It's very, very common for people between the age of 20 and 30 to question their career choices, to ask whether adulthood is what they expected (it usually isn't) and then whether adulthood could be different somehow. They're used to coming off of their adolescent and teen years where everything changed every few years, on a track, and when they first go into the open world without a track they question whether the track was the right on in the first place. It's a common quarter life crisis, and everyone deals with it in their own way.

Trades work allows for people to make money earlier with less up front commitment. Comparing a 25 year old with 5 years of work experience and no debt, versus a 25 year old with 2 years of work experience and six figures of debt, it's very easy to say "man college made that guy worse off."


But if you look at a longer time frame, people with college degrees tend to do better over time, because the income trajectory of college educated workers plateaus later and higher. Their credentials are also generally more marketable for switching industries mid-career, which gives them resilience against recessions and localized crashes, and allows them to jump onto the hot new industry. So somewhere around 30, most white-collar college degree holders pass up their blue-collar trades counterparts.

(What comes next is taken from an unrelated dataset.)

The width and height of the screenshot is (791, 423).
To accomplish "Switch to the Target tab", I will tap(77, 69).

And then when health issues start kicking in, not necessarily from the job, but just growing old, blue collar workers find that they're not able to do the job as well. A car accident, a sports injury, or an ordinary slip and fall can take a blue collar worker out of work and put on disability coverage for a few weeks or months, whereas a white collar worker might just need an accommodation in the office. Throw in actual on-the-job injuries, or repetitive stress injuries, and you'll see that a lot of the older workers have to leave long before retirement age. And most of the time, disability insurance for blue collar workers comes through union CBAs, so non-union blue collar jobs actually bear a lot more risk of interrupted income. Through in the fact that a lot of the industries served by the trades are cyclical, and you might see that the typical tradesman spends more time unemployed between the ages of 20 and 40 than the typical office worker.


And so you might have former tradesmen who are making less at the age of 50 than they did at 30. That's less common among college educated office workers. And for those who line up cushy jobs and choose not to retire at 65, but instead keep extending it to 70 or 75 or even 80, those are usually very high paying jobs that can still be done by 60-somethings. The trades don't produce those types of jobs.

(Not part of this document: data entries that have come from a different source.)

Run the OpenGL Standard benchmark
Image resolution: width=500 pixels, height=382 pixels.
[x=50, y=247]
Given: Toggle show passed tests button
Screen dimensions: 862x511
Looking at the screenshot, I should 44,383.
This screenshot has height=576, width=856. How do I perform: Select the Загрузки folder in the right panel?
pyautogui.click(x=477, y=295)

Blue collar work is great. There are actually a ton of blue collar jobs that require college degrees (stuff out in the field), and combine the idea of working with your hands with working with your brain. And union representation can get strong contractual protections and income and retirement for workers. But the actual trades versus college debate is a little bit different from that, and asking a 25-year-old which is better will often get a very different answer from a 35-year-old, a 45-year-old, or a 55-year-old."


 What do you think? Feel free to comment. This is a "safe space" lol.

2 comments:

  1. Our 17yo wants to enter the trades. We have warned him about this exact issue. He needs to get a minor in business and math so he could run his OWN business while apprenticing with the trade of his choice.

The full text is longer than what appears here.